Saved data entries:
- Opening Delimiter -

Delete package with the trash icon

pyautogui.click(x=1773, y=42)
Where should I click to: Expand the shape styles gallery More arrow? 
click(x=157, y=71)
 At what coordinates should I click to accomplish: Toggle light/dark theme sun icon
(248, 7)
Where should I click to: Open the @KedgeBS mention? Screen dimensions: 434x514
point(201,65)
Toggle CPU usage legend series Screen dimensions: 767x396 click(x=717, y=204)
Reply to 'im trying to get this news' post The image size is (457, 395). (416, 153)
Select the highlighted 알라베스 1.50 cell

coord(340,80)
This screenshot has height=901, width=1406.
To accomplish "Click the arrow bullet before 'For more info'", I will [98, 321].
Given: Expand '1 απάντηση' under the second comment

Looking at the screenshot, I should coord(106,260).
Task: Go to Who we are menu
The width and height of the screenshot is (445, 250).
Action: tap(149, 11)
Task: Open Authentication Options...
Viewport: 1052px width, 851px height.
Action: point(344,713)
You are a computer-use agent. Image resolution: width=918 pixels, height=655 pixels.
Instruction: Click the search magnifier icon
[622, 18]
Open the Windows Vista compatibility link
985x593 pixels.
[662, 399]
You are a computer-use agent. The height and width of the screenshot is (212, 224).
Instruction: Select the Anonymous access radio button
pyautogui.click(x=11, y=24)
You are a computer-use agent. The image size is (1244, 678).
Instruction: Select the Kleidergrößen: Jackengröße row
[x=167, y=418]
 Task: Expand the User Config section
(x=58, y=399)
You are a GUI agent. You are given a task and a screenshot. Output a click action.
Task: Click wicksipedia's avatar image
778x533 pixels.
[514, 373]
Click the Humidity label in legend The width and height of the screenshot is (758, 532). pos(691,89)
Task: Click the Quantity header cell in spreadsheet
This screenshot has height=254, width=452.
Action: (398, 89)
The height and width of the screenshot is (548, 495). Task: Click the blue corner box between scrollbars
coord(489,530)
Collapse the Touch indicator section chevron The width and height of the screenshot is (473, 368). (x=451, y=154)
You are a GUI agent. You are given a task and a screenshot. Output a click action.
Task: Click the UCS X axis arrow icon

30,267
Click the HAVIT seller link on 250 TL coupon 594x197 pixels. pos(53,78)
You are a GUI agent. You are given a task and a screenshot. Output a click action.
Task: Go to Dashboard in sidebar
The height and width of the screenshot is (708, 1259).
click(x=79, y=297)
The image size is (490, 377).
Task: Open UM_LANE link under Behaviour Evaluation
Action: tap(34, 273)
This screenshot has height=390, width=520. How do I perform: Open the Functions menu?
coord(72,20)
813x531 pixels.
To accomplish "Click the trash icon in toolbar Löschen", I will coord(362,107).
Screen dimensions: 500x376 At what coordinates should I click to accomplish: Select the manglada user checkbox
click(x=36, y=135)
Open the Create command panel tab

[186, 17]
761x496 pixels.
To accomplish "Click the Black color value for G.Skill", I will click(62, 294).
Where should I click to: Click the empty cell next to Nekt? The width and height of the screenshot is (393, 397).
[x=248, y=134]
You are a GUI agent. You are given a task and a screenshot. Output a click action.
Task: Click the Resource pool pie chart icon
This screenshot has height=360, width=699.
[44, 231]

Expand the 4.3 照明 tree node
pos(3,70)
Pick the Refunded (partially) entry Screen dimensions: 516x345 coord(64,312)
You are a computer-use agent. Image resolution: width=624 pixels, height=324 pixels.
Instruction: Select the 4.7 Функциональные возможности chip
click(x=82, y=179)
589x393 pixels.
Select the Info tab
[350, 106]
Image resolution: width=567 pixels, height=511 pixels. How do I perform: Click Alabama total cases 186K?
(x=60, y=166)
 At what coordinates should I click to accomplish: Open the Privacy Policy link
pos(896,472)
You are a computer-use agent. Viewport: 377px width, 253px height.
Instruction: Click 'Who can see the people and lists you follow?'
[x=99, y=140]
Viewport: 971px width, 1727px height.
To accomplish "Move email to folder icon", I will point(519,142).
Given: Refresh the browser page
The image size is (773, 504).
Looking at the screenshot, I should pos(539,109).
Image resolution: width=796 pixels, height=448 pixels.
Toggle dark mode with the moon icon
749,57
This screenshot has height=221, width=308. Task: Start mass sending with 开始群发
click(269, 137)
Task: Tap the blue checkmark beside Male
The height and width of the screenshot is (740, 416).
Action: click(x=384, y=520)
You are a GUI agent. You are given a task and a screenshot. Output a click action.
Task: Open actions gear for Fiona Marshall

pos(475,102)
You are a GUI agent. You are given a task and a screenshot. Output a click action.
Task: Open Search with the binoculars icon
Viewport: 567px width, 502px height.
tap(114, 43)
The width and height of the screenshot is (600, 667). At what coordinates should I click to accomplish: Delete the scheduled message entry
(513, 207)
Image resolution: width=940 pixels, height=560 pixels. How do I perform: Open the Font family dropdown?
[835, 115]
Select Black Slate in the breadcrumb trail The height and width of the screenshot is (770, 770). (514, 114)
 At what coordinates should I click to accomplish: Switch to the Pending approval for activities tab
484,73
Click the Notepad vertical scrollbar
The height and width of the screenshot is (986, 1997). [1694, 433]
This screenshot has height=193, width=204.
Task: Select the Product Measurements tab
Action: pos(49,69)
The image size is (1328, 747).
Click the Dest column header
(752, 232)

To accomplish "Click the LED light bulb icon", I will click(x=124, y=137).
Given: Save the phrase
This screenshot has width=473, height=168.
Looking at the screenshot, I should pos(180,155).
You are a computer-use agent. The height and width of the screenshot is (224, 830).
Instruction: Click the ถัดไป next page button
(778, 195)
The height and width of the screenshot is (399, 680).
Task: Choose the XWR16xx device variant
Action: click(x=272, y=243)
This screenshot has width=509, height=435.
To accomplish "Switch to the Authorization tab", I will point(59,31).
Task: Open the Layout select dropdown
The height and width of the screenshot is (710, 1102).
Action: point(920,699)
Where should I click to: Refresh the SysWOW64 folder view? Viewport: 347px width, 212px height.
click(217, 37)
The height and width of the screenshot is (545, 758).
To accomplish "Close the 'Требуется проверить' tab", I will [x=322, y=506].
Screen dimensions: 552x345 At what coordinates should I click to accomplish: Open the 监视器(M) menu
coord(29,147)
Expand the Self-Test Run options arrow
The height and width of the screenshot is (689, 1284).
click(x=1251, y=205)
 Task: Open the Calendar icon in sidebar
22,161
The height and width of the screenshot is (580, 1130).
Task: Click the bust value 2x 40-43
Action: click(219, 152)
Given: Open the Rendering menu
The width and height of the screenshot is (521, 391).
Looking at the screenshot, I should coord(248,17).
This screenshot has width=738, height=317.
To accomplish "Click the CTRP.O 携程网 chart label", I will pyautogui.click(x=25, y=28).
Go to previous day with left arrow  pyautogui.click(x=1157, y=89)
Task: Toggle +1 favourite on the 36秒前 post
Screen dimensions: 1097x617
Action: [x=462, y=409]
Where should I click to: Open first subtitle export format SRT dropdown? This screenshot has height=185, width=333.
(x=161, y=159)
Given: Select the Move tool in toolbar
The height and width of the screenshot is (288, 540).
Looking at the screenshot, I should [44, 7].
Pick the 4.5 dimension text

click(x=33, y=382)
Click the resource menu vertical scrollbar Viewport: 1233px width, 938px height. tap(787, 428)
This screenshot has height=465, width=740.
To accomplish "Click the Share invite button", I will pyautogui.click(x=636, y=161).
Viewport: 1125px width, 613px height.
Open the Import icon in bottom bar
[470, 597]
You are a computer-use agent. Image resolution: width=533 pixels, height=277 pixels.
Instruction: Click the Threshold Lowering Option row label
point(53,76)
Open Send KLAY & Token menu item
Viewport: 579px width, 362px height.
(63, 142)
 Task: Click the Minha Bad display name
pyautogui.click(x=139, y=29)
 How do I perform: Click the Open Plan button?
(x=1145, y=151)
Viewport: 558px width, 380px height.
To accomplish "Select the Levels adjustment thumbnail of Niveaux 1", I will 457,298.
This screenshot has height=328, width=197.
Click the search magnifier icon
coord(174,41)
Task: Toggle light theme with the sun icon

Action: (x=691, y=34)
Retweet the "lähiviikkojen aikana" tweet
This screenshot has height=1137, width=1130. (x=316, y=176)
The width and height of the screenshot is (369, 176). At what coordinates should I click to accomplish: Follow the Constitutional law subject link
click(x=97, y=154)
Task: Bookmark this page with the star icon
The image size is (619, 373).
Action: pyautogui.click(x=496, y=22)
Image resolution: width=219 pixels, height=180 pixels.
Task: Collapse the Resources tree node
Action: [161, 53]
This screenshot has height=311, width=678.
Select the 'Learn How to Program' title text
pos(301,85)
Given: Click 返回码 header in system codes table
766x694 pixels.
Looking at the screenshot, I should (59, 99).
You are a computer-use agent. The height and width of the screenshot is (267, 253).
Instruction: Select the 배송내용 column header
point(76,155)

- Closing Delimiter -

Prompt: There is a line with "Task: Open Authentication Options..." and a line with "Task: Go to Dashboard in sidebar" above. Copy exactly those two lines and all lines between them, with nothing else.

Exercise solution:
Task: Open Authentication Options...
Viewport: 1052px width, 851px height.
Action: point(344,713)
You are a computer-use agent. Image resolution: width=918 pixels, height=655 pixels.
Instruction: Click the search magnifier icon
[622, 18]
Open the Windows Vista compatibility link
985x593 pixels.
[662, 399]
You are a computer-use agent. The height and width of the screenshot is (212, 224).
Instruction: Select the Anonymous access radio button
pyautogui.click(x=11, y=24)
You are a computer-use agent. The image size is (1244, 678).
Instruction: Select the Kleidergrößen: Jackengröße row
[x=167, y=418]
 Task: Expand the User Config section
(x=58, y=399)
You are a GUI agent. You are given a task and a screenshot. Output a click action.
Task: Click wicksipedia's avatar image
778x533 pixels.
[514, 373]
Click the Humidity label in legend The width and height of the screenshot is (758, 532). pos(691,89)
Task: Click the Quantity header cell in spreadsheet
This screenshot has height=254, width=452.
Action: (398, 89)
The height and width of the screenshot is (548, 495). Task: Click the blue corner box between scrollbars
coord(489,530)
Collapse the Touch indicator section chevron The width and height of the screenshot is (473, 368). (x=451, y=154)
You are a GUI agent. You are given a task and a screenshot. Output a click action.
Task: Click the UCS X axis arrow icon

30,267
Click the HAVIT seller link on 250 TL coupon 594x197 pixels. pos(53,78)
You are a GUI agent. You are given a task and a screenshot. Output a click action.
Task: Go to Dashboard in sidebar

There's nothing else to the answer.